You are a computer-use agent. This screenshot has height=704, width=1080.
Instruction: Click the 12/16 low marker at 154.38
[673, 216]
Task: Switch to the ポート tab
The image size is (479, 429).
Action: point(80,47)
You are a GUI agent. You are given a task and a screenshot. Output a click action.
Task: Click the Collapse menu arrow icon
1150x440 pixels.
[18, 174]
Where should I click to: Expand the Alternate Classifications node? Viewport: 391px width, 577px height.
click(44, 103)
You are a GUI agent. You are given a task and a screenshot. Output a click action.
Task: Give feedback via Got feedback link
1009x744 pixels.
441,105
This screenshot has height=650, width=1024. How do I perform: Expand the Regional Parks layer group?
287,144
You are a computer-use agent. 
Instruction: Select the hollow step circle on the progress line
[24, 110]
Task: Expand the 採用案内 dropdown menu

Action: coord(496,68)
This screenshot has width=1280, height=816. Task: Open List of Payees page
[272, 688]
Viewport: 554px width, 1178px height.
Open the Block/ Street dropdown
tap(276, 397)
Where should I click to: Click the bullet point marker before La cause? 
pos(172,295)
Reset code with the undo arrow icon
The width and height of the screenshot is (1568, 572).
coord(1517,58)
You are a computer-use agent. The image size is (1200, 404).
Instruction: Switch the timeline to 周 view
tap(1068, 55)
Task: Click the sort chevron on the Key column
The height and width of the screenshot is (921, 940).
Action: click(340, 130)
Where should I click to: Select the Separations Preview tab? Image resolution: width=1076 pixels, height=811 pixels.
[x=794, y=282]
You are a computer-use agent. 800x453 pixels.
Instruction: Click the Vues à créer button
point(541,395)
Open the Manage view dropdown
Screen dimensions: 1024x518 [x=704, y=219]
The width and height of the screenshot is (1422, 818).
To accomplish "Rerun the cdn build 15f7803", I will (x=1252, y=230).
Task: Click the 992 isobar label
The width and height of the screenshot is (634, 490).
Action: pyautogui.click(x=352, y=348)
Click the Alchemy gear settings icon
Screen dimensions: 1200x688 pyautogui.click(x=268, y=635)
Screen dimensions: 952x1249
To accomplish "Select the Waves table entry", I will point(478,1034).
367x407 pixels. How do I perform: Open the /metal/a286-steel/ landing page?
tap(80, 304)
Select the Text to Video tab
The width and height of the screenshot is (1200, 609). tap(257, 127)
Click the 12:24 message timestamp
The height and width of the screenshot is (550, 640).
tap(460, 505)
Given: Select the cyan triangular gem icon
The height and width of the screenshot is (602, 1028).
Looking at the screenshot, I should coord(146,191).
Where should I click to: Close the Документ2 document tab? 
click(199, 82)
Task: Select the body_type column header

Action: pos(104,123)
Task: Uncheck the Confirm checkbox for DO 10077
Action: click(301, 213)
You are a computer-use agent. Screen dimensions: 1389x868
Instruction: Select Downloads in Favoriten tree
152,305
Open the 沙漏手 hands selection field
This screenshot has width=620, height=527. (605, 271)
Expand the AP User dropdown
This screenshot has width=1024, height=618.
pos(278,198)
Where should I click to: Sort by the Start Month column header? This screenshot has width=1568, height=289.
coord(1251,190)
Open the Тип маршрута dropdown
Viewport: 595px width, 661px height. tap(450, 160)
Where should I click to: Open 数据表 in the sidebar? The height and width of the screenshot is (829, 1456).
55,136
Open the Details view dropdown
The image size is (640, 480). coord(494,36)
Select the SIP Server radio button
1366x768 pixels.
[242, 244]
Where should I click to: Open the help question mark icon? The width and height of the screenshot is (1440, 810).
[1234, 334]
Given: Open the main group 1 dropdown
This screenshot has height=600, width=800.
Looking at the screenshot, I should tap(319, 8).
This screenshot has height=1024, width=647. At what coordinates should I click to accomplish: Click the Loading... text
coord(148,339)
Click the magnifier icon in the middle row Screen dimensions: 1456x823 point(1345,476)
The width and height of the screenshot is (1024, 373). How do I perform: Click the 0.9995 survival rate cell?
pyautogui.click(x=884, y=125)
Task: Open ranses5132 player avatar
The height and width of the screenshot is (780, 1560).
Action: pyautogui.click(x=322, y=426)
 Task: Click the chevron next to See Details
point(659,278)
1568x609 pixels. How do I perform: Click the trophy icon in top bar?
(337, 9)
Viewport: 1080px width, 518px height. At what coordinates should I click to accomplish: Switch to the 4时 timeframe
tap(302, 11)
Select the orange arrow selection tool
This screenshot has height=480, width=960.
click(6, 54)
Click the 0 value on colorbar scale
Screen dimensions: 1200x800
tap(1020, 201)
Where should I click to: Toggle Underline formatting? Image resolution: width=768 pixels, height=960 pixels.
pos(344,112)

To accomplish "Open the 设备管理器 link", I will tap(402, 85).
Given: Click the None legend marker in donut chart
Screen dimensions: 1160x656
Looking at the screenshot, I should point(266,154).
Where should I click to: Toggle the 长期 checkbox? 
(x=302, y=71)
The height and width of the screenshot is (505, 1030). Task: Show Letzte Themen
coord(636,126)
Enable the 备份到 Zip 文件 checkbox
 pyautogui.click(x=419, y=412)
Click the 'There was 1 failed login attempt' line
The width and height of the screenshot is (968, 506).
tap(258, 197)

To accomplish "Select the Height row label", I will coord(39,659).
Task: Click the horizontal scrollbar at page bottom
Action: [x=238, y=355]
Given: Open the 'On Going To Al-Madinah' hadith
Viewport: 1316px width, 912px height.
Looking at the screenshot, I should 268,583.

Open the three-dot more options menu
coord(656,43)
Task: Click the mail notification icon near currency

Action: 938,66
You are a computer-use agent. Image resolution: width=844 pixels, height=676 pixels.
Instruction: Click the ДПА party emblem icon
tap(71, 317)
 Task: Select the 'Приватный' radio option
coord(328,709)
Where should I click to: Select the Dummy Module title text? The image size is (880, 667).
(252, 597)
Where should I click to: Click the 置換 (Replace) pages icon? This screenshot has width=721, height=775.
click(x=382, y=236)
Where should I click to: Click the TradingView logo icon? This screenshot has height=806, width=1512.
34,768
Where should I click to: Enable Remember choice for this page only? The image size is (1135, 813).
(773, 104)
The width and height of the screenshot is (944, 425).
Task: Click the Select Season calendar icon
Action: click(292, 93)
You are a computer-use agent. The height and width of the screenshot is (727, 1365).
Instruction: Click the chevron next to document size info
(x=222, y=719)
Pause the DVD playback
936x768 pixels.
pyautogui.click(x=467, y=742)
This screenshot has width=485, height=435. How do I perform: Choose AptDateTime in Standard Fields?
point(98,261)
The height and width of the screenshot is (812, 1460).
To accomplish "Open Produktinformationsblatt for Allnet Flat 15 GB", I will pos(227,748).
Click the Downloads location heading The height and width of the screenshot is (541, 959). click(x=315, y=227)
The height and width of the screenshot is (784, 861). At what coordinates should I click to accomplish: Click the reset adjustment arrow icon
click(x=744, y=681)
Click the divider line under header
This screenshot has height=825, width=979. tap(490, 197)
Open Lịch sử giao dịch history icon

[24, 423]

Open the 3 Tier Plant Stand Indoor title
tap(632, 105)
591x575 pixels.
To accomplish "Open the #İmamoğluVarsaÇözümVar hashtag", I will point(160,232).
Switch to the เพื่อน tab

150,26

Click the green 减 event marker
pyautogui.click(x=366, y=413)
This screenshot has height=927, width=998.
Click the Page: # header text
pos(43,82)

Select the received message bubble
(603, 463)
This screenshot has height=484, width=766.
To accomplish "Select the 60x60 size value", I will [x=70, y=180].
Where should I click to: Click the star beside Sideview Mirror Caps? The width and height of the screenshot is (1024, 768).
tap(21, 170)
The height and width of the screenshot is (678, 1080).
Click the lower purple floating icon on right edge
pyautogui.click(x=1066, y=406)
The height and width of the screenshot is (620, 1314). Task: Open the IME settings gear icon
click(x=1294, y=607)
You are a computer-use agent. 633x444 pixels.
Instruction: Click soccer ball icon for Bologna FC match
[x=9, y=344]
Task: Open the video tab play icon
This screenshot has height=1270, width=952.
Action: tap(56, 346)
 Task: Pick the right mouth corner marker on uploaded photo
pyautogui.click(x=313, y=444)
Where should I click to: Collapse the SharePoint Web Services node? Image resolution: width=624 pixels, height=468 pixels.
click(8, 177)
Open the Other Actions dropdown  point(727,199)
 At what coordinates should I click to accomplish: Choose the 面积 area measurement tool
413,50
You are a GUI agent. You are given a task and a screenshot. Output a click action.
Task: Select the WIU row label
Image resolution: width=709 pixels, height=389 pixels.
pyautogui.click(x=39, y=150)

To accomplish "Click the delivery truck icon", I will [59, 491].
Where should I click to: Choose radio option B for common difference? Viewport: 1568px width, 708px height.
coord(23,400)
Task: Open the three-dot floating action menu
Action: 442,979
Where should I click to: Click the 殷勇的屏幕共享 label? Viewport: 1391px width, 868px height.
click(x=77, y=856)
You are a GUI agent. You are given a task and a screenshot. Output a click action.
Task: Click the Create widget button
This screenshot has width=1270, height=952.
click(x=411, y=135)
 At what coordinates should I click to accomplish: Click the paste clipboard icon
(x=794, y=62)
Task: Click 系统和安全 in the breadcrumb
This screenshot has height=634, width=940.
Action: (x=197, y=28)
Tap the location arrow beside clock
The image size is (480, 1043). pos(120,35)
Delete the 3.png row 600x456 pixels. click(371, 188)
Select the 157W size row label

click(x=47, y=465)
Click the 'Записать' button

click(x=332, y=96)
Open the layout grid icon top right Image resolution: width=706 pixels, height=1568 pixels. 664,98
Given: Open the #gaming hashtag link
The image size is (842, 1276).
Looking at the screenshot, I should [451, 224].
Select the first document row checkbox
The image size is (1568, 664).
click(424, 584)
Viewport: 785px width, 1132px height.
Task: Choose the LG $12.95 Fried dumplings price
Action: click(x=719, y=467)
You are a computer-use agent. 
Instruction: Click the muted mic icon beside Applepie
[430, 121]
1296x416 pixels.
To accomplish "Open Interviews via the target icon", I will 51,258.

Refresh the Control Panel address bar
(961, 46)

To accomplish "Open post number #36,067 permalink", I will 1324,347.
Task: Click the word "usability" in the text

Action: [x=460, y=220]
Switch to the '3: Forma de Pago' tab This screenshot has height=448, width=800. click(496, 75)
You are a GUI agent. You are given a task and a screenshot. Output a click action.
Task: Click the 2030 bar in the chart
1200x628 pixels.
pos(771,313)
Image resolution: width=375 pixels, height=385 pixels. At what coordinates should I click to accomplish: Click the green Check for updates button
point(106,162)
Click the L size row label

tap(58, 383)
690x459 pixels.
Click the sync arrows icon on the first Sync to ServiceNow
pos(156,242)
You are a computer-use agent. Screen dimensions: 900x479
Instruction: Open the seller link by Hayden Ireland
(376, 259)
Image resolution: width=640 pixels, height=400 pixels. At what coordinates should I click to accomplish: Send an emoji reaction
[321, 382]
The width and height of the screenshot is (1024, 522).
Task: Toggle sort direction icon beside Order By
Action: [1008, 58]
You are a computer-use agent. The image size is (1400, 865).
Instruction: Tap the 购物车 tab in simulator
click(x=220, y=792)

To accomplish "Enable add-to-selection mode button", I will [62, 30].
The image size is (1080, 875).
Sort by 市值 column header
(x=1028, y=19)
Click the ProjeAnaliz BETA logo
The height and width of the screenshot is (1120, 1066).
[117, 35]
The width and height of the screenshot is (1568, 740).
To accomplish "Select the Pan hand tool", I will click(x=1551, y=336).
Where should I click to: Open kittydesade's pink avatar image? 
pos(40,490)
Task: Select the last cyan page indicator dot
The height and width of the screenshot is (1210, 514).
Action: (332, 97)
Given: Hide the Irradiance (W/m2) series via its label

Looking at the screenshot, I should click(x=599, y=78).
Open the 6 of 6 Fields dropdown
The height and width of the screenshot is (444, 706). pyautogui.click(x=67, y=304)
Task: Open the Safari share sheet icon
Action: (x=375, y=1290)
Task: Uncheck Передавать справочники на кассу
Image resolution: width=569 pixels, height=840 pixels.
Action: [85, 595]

___

▶ _Exercise goal_
Output, from the data above, the lines from the line with "Pause the DVD playback" to the line with "591x575 pixels." exactly as they stand, both ends included and nothing else.

▶ _Expected answer_
Pause the DVD playback
936x768 pixels.
pyautogui.click(x=467, y=742)
This screenshot has width=485, height=435. How do I perform: Choose AptDateTime in Standard Fields?
point(98,261)
The height and width of the screenshot is (812, 1460).
To accomplish "Open Produktinformationsblatt for Allnet Flat 15 GB", I will pos(227,748).
Click the Downloads location heading The height and width of the screenshot is (541, 959). click(x=315, y=227)
The height and width of the screenshot is (784, 861). At what coordinates should I click to accomplish: Click the reset adjustment arrow icon
click(x=744, y=681)
Click the divider line under header
This screenshot has height=825, width=979. tap(490, 197)
Open Lịch sử giao dịch history icon

[24, 423]

Open the 3 Tier Plant Stand Indoor title
tap(632, 105)
591x575 pixels.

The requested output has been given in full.